[Vorliegender Text]

Ministerpräsident Dr. Ehard verliest eine kurze Anfrage des Abg. Schwingenstein,17 wonach Mathilde von Ludendorff18 neuerdings am Grabe ihres Mannes19 Tannenbergfeiern20 abhalte und selbst rede.21 Auch der Bund für Gotterkenntnis werde wieder aktiv. Es werde gefragt, was die Staatsregierung dagegen zu tun gedenke. Er sei der Meinung, daß zunächst einmal die Spruchkammer dazu Stellung nehmen müsse.22 An solch große Sachen gingen die Spruchkammern aber anscheinend nicht gern heran.23 In der Sache müsse aber etwas geschehen. Ohne weiteres könne man untersuchen – das gehe das Innenministerium an – ob es sich bei dem Bund für Gotterkenntnis um einen zugelassenen Verein handle.24

Staatsminister Dr. Ankermüller sichert eine sofortige Untersuchung zu.

[/Vorliegender Text]
[Vorliegende Daten]

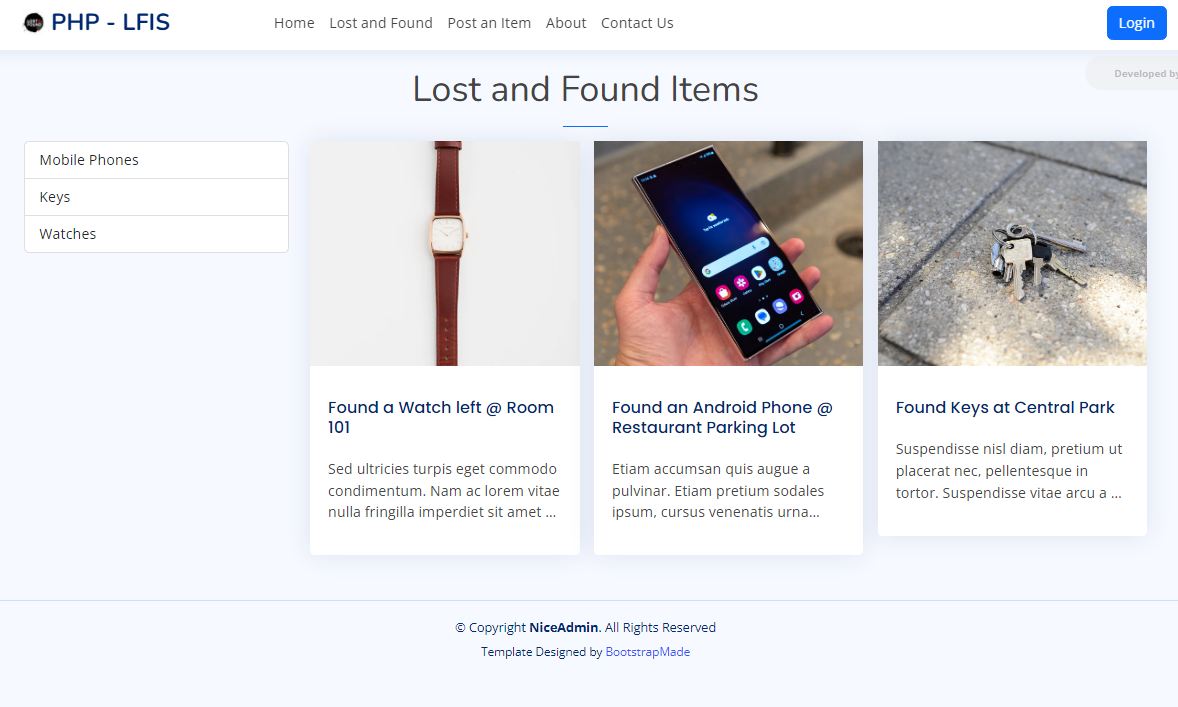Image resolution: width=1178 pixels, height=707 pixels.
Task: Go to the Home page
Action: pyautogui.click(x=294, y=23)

[/Vorliegende Daten]
[Vorliegende Daten]

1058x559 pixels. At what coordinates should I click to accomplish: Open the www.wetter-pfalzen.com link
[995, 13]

[/Vorliegende Daten]

Aufgabe 1: Wer sichert laut dem vorliegenden Text eine sofortige Untersuchung zu?
Aufgabe 2: Aktualisiere im vorliegenden Text den Abschnitt von „Ministerpräsident Dr. Ehard" bis „sofortige Untersuchung zu.", indem du darin „Staatsregierung" durch „Landesregierung" ersetzt.

Antwort 1: Staatsminister Dr. Ankermüller.

Antwort 2:
Ministerpräsident Dr. Ehard verliest eine kurze Anfrage des Abg. Schwingenstein,17 wonach Mathilde von Ludendorff18 neuerdings am Grabe ihres Mannes19 Tannenbergfeiern20 abhalte und selbst rede.21 Auch der Bund für Gotterkenntnis werde wieder aktiv. Es werde gefragt, was die Landesregierung dagegen zu tun gedenke. Er sei der Meinung, daß zunächst einmal die Spruchkammer dazu Stellung nehmen müsse.22 An solch große Sachen gingen die Spruchkammern aber anscheinend nicht gern heran.23 In der Sache müsse aber etwas geschehen. Ohne weiteres könne man untersuchen – das gehe das Innenministerium an – ob es sich bei dem Bund für Gotterkenntnis um einen zugelassenen Verein handle.24

Staatsminister Dr. Ankermüller sichert eine sofortige Untersuchung zu.